Berkovitz v. United States
Headline: Court limits government immunity, allows lawsuit over federal licensing and approval of oral polio vaccine when agencies fail to follow mandatory safety rules, affecting people injured by approved vaccine lots.
Holding: The Court reversed the appeals court and held that the law shielding discretionary government actions does not bar suits alleging agencies violated mandatory licensing or lot-release rules for an oral polio vaccine, so those claims may proceed.
- Allows vaccine-injury suits when agencies ignore mandatory safety testing rules.
- Prevents blanket immunity for regulatory policy decisions, enabling some negligence claims.
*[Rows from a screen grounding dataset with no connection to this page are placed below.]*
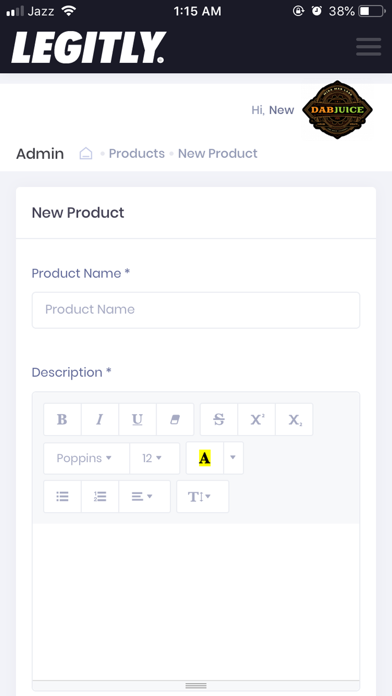Apply superscript formatting

tap(257, 419)
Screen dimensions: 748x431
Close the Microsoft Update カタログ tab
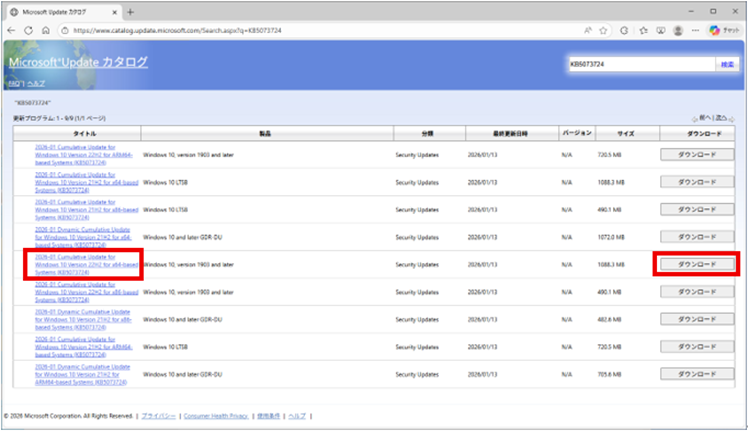pos(114,11)
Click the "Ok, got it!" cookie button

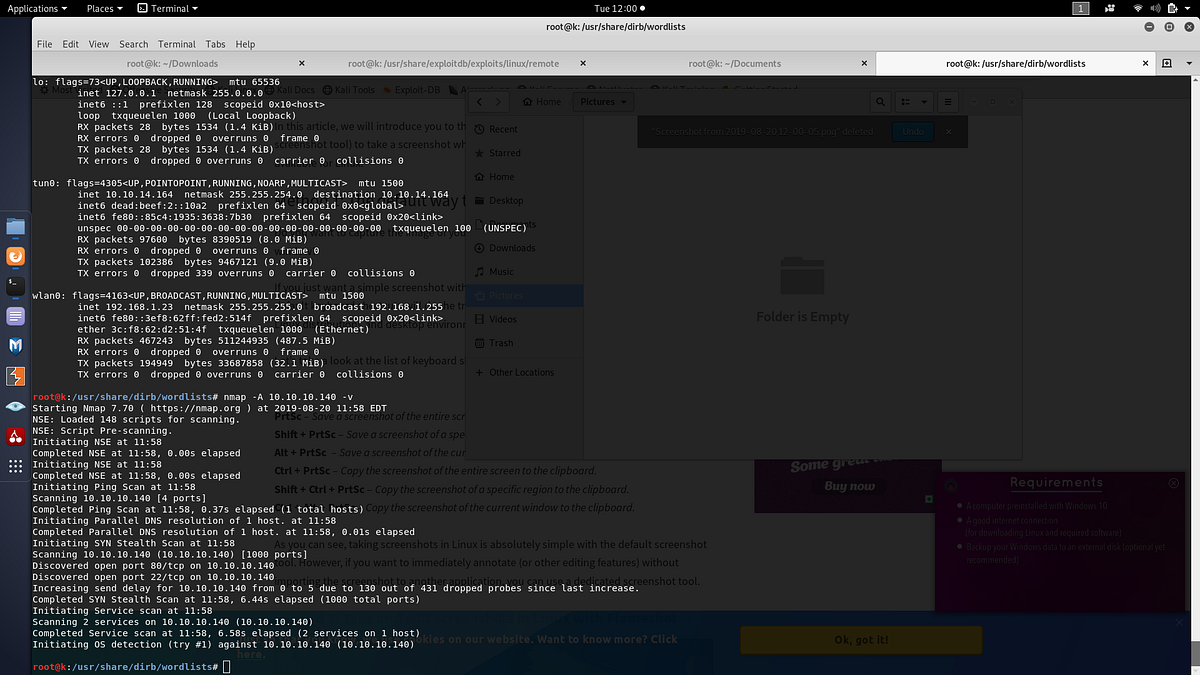861,640
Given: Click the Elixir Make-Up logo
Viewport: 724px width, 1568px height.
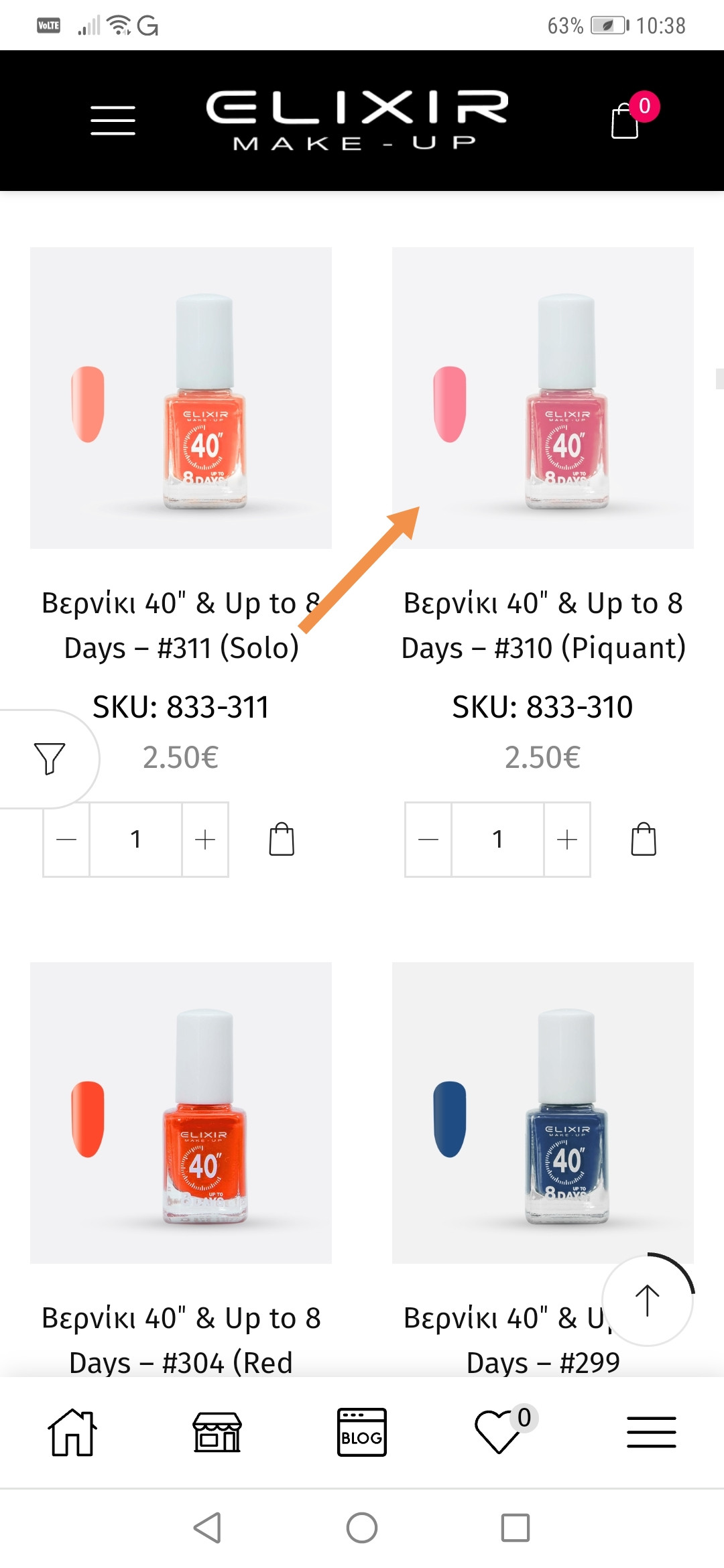Looking at the screenshot, I should tap(357, 121).
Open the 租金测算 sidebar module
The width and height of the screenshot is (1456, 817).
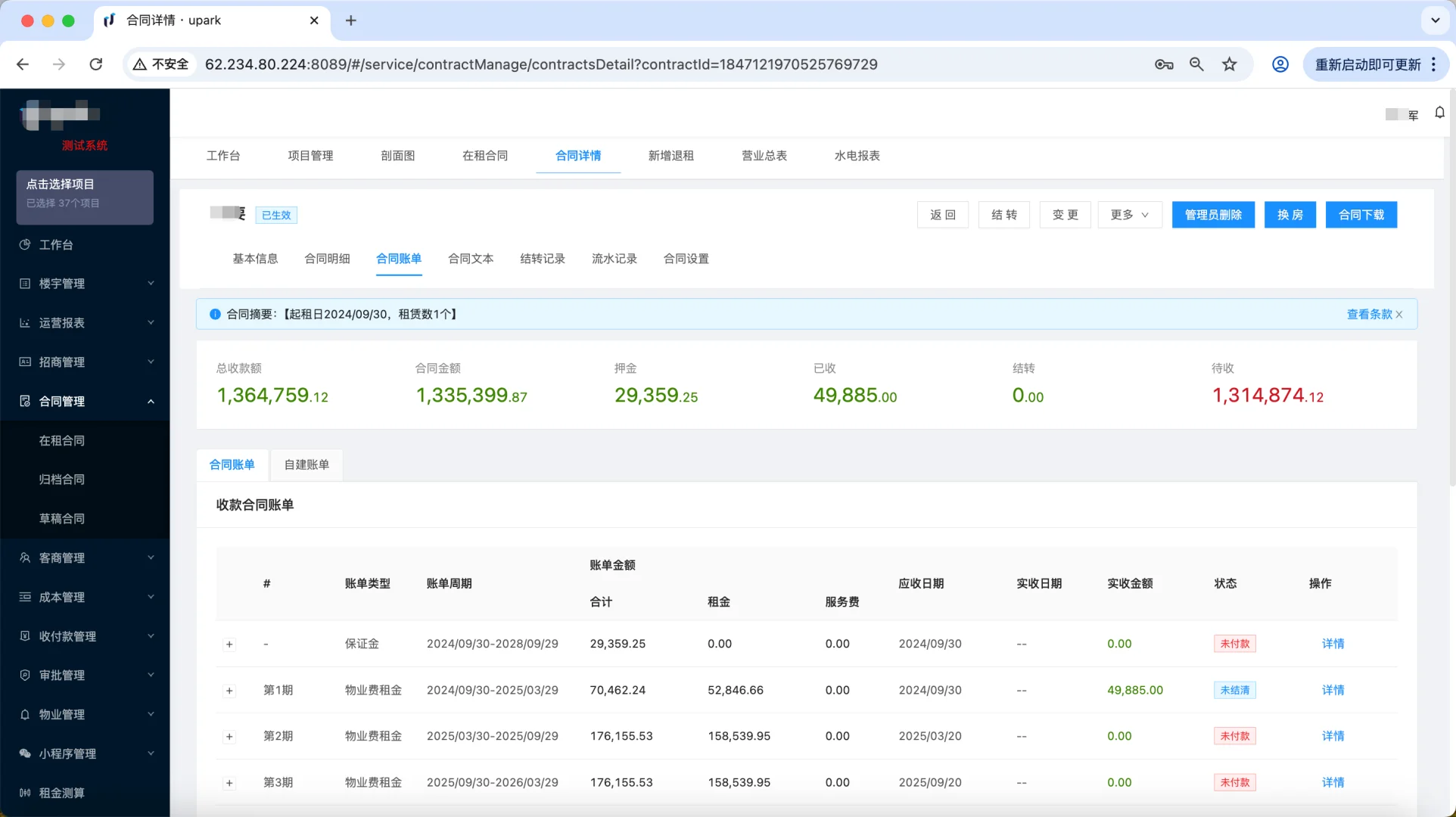tap(61, 792)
- Requires courts to examine whether agency officials had actual discretion in safety approvals.
Summary
Background
Kevan Berkovitz was a two-month-old infant who received a dose of Orimune, an oral polio vaccine made by Lederle Laboratories, and within a month developed severe polio. The Communicable Disease Center concluded the disease came from the vaccine. Berkovitz and his parents sued the United States under the Federal Tort Claims Act, arguing the Division of Biologic Standards (later the FDA’s Bureau of Biologies) wrongly licensed the vaccine and approved release of the particular lot containing his dose without following required safety procedures.
Reasoning
The Court examined whether the FTCA’s discretionary-function exception — which protects government policy choices from suit — bars these claims. The Court explained that the exception applies only when officials exercise genuine policy judgment. Where a statute or regulation mandates a specific act, like receiving required test data, examining a product, and determining compliance before issuing a license, officials have no discretion and the exception does not apply. For claims that an agency simply made a wrong scientific judgment, the Court left it to the lower court to decide whether that judgment involved protected policy discretion. For lot-release rules, the Court said policy choices are protected, but alleged approvals made in violation of a mandatory internal policy or without discretion are not barred.
Real world impact
The Court reversed the appeals court and sent the case back for further proceedings. Claims that an agency failed to follow mandatory licensing or lot-release requirements can go forward, while claims that challenge discretionary regulatory policy remain protected. This decision requires courts to examine whether officials had real discretion in safety approvals.